8 Ocak 2018 Pazartesi

Alışkanlıklar

Yalniz kalmak alışkanlık yapar bazen. Kaçtın mı bir yerden hiçbir yerde duramazsin bir daha. Hem gelenler bir sekilde gider nasıl olsa. Her gidene el sallarsın alışkanlık yapar. Her gidende kırılırsın alışkanlık yapar. Üzülmeyi adet edinirsin kendine. Bir kez öldürüldükten sonra sen, alamazsın nefes. Dünyanın en büyük oksijeni girse ciğerine bir şekilde yakar seni.

Gamsız kalmak alışkanlık yapar bazen.
Bir kez umursamadın mı hayatı, hiç bir şeyi takamazsin artık kafana. Bir süre sonra ayaklarin takilir kafandan sekenlere. Yürüyemez olursun düzlüklerde bile. Umursamazsın. Gamsızlık sarar seni çünkü bir kez bile olsa yorulmuşsundur ve umursamazsın tek bir an nolucaksa olsun dersin ve oluverir olucak olanlar. Bir kez bırakmışsındır o geminin dümenini sen ve dalgalarla birlikte çalkalanır gidersin artık uzanmak zor gelir.

Dalsız kalmak alışkanlık yapar bazen. En susuz sonbaharın içinde budanmak istersin. Bir kez döktün mü yapraklarını kimse toplamasın dersin. Aslın da son baharından sonra bir sonbahar daha kaldıramazsın sen, veyahut sonbaharın hiç bir ayı taşıyamayacak kadar dolmuştur seni. Yaşlanır düşersin kaldırımlara. Sonbaharın hiç bir ayı parlatacak kadar ışıldatamıyordur dallarını. Sönmüş güneşinin yansıması yetmez sana geceleri. Dalsız kalmak alışkanlık yapar bazen kök salamazsın hiç bir toprağa.

Aşksız kalmak alışkanlık yapar bazen.
Ama anlatamam ki ben aşksızlığı. Yazılabilen yada tam anlamıyla yaşanabilen bir şey değildir aşksızlık, çünkü bence en büyük aşk aşksızlıktır. Belki de hiç aşık olmadım ne biliyim. Tanımını bile bitiremedigim bir şeyi nasıl yaşarım. Ama dua ediyorum tanrıya, umarım yasamamışımdır. Yaşadığım bu şeyler birer nüshaysa aslı nasıldır kim bilir. Hem kim bilir belki de hiç aşık şiiri okuyamamışızdır biz. Zira kimse dinleyemez ölü bi adamın nefesini, hiç bir kör anlatamaz karanlığı, sağır bir adamdan duyamazsın dünyanın en güzel şarkısını.

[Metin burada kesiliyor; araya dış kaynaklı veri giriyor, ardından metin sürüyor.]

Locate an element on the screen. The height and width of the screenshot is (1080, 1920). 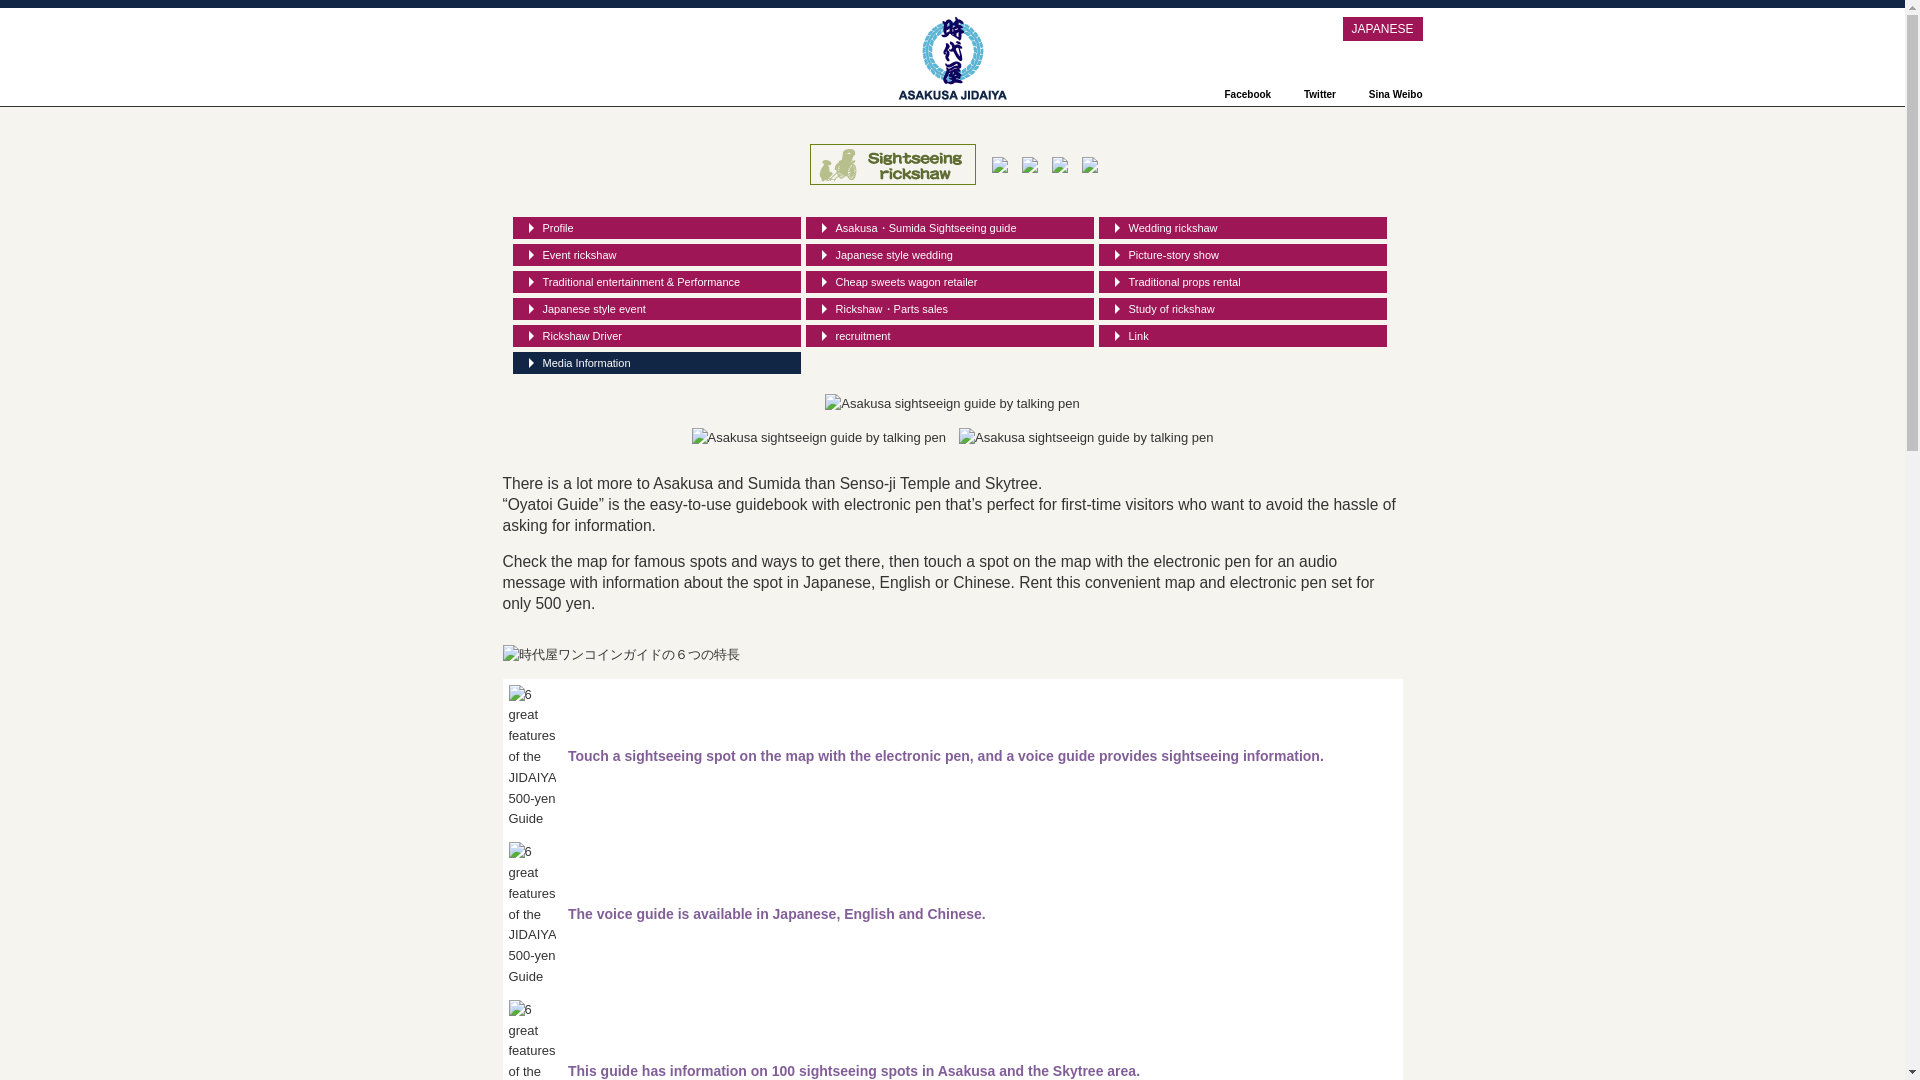
Traditional props rental is located at coordinates (1242, 282).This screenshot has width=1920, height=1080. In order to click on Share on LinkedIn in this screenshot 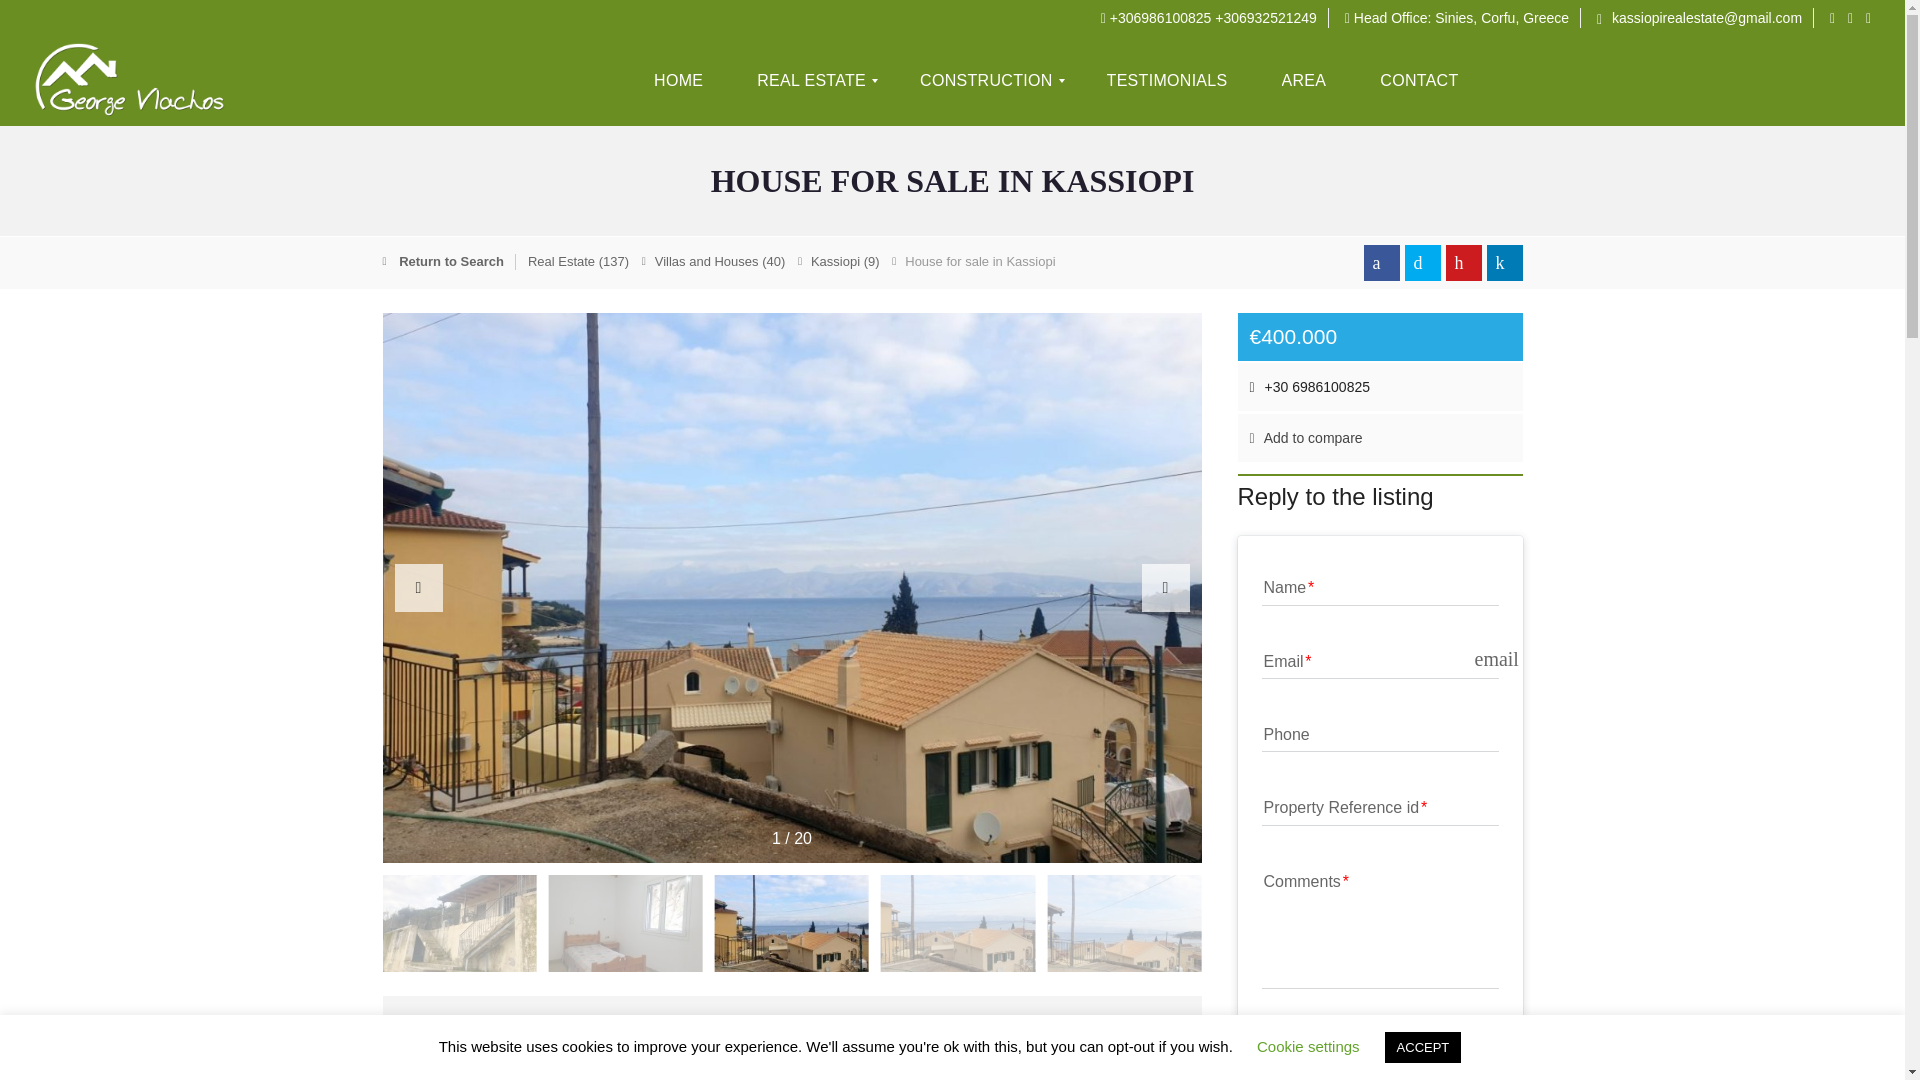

Aşk şiiri değil belki de yazdıklarım, saçmalıyorum işte bazı geceler. Ne yazdığımı neden yazdığımı bilmiyorum.
Kimse okumuyor belki de. Ölmüş bir adamın son nefeslerini kim ne yapsın ki? Son baharını geçirmiş dalsız bir ağacın hışırtılarını, gamsız bir kaptanın seyir defterini, ıssız bir adamın kimsesiz sallanan elini kim neden umursasın?

7 Ocak 2018 Pazar

Oysa ki her şey daha kolaydı, böylesine güzel gülmesen...

Deniz Feneri

Issız adaya düşmüş, yüzme bilmeyen bi adamım ben. Kara çok yakın ama deniz feneri etrafindaki gemileri savmaya çalışmaktan ışık tutamıyo imdatlarıma. Islak kumlar üzerinde uzanmışım. Hayli tanıdık geliyo bu ıslaklık unutulmuş düşlerden.
Ne zaman farkeder o fener bilmiyorum.
Gömülür müyüm o ıslak kumlara bilmiyorum.
Ölür müyüm bilmiyorum yada dayanamayıp ne zaman atlarım denize.
Tek bildiğim gitgide uzaklaşıyo garip gelgitlerle o fener. Ve umarım bi gemi çıkar o karadan bana doğru gelen. Yoksa en az o kara kadar kararıcam, kimse farkedemiycek karanlığımı ve uzaklaşmış o deniz feneri aydınlatamayacak kadar loş kalıcak artık yüzümü.